New Starbuck is a girl so Gilligan can be one too. Make the Skipper her dad. And no, this isn’t Lost. This is an honest to goodness shipwrecked disaster. People who are wholly unprepared to survive on their own are thrust into a live or die disaster. With only their day bag each. Not their whole wardrobe (I’m looking at you Ginger).

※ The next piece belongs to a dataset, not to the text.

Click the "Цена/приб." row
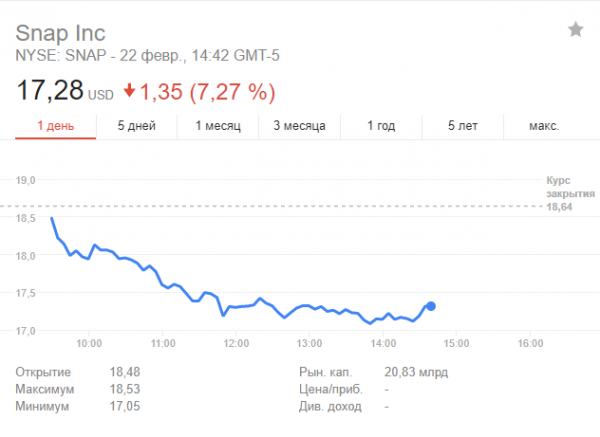Image resolution: width=600 pixels, height=437 pixels. [x=340, y=390]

We’ve got near starvation, injuries, and interpersonal drama up the wazoo and perhaps even the occasional poacher or pirate or something. Maybe somebody dies? This is real life y’all.

  1. Taxi

So unlike last time in the new version I’m going to need way more than one woman in this show and I’m going to need at least 75% of the cast to not be white. Think Chiwetel Ejiofor moonlighting as an upper addled Taxi driver in Dirty Pretty Things, but funny. This is a gritty one-camera comedy that touches on issues of sex, drugs, immigration, class and race. The customers provide a built-in story engine and the drivers are so good they could step into either Louie or The Wire at a moment’s notice. Toss in a cameo from Danny DeVito or Judd Hirsch once in awhile and you’d have a real winner.